** Begin Given entries **
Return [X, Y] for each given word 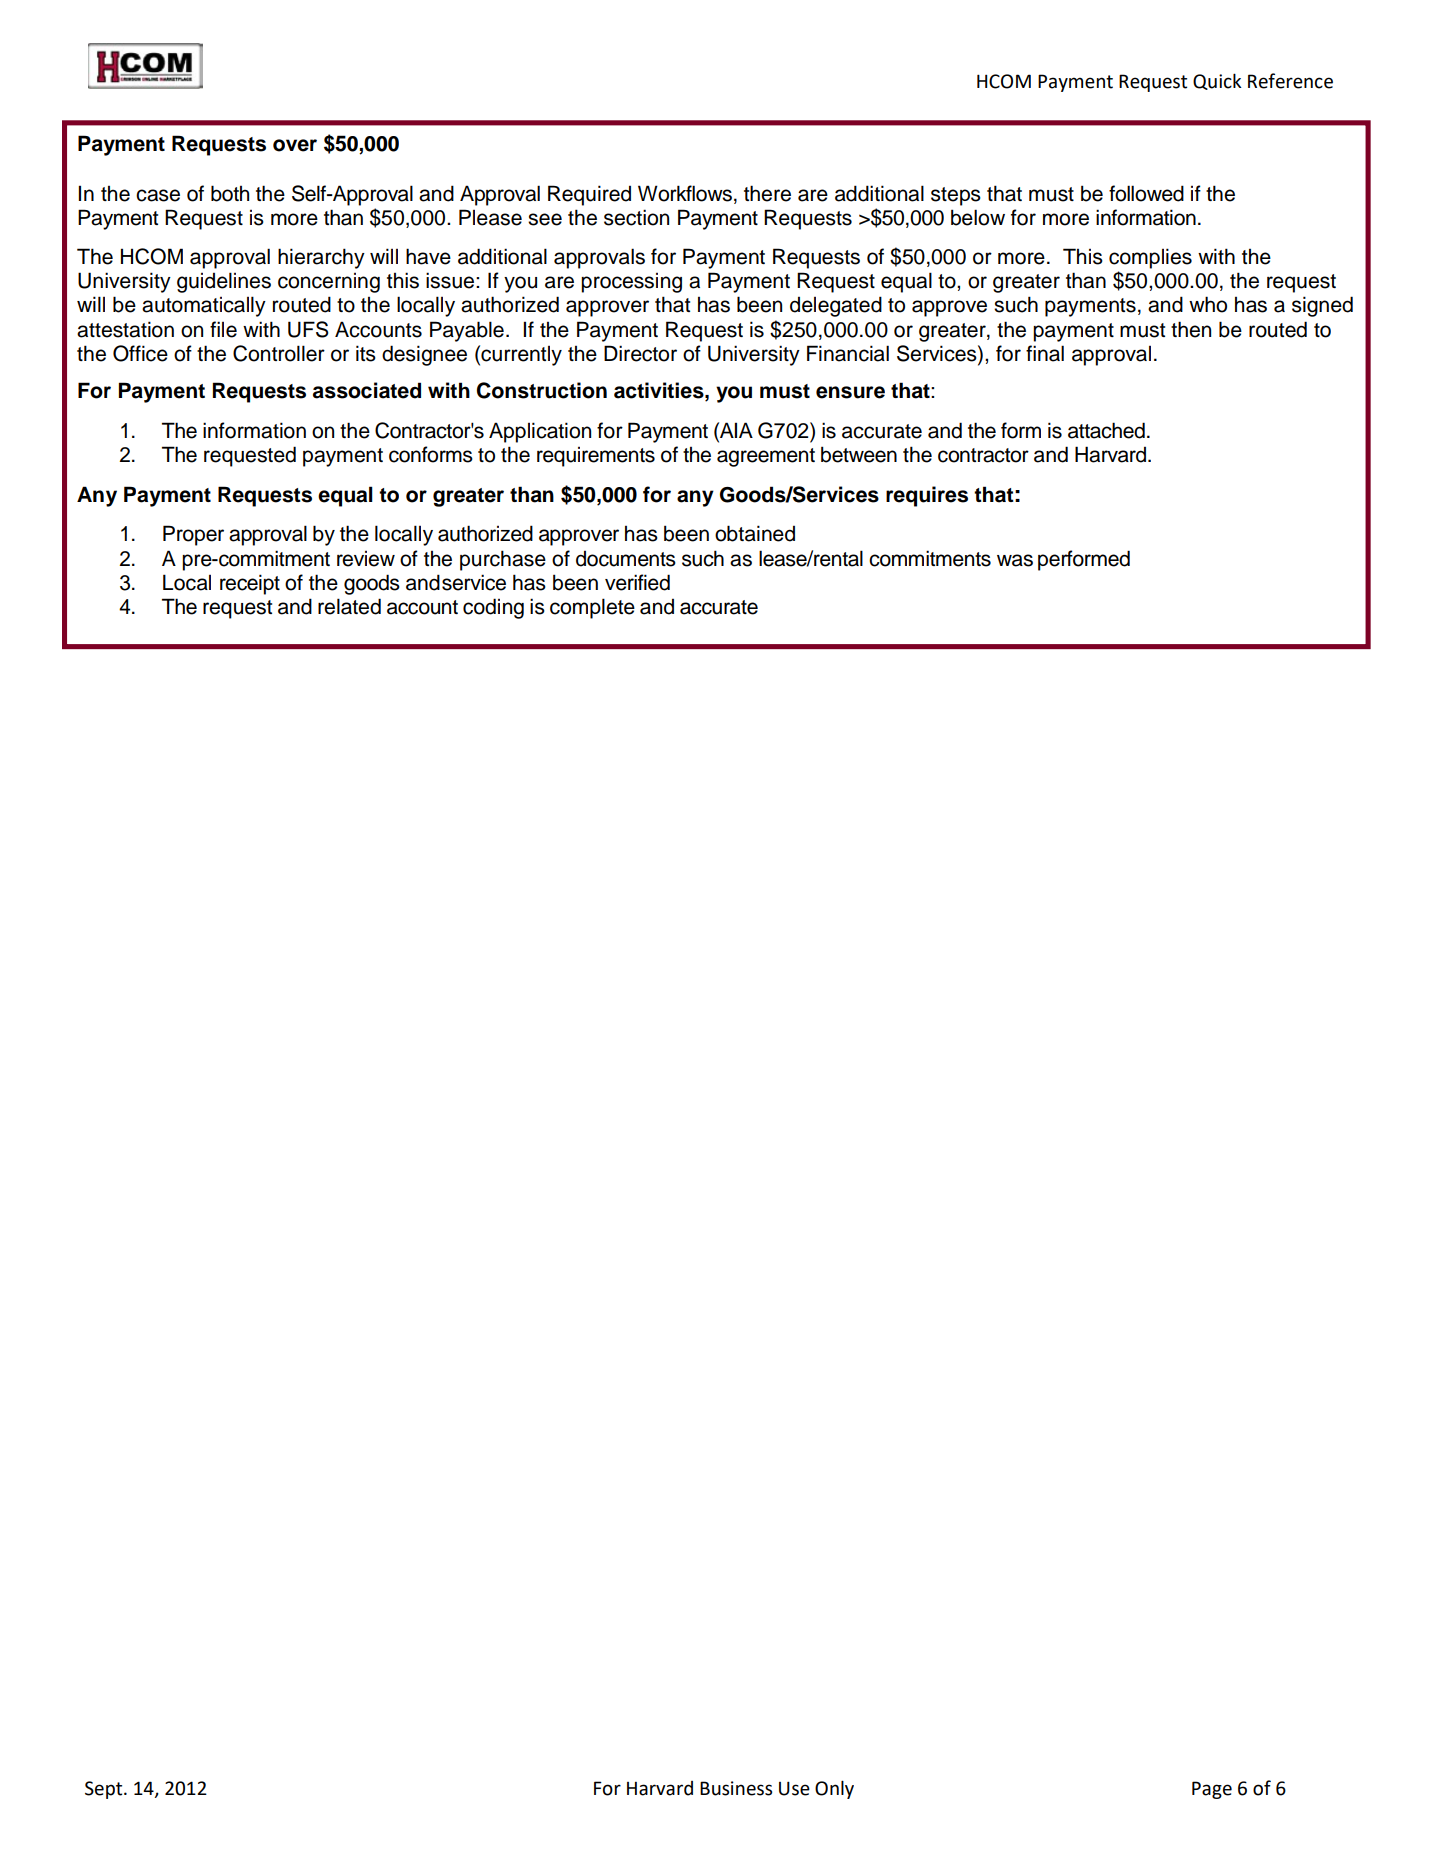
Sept [105, 1790]
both [230, 193]
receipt [250, 584]
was [1015, 560]
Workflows [685, 193]
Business [736, 1788]
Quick [1217, 81]
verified [637, 582]
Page [1212, 1790]
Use [794, 1788]
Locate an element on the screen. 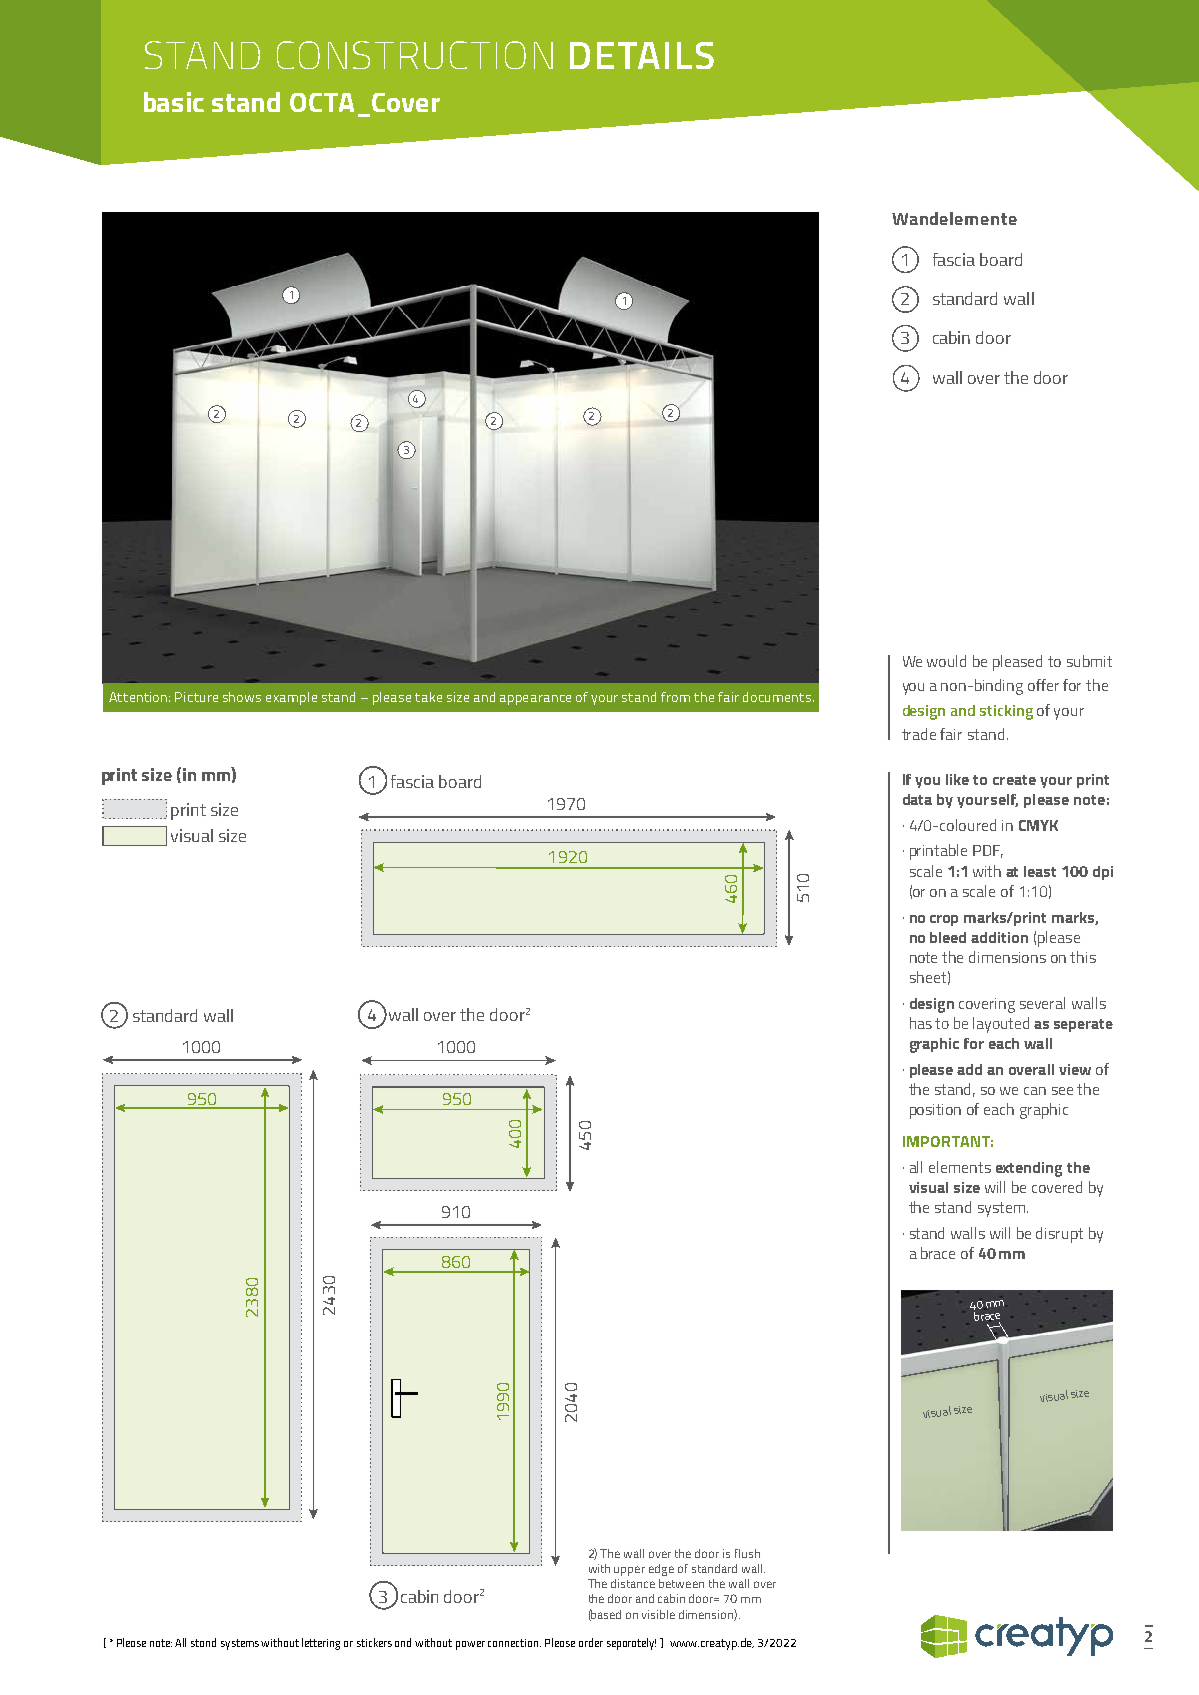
** End Given entries **
= Task goal =
Express the rows above as a JSON list of strings, one string per line, with blank lines dropped. Omit the pictures.

= The response =
[
  "Return [X, Y] for each given word ",
  "Sept [105, 1790]",
  "both [230, 193]",
  "receipt [250, 584]",
  "was [1015, 560]",
  "Workflows [685, 193]",
  "Business [736, 1788]",
  "Quick [1217, 81]",
  "verified [637, 582]",
  "Page [1212, 1790]",
  "Use [794, 1788]",
  "Locate an element on the screen. "
]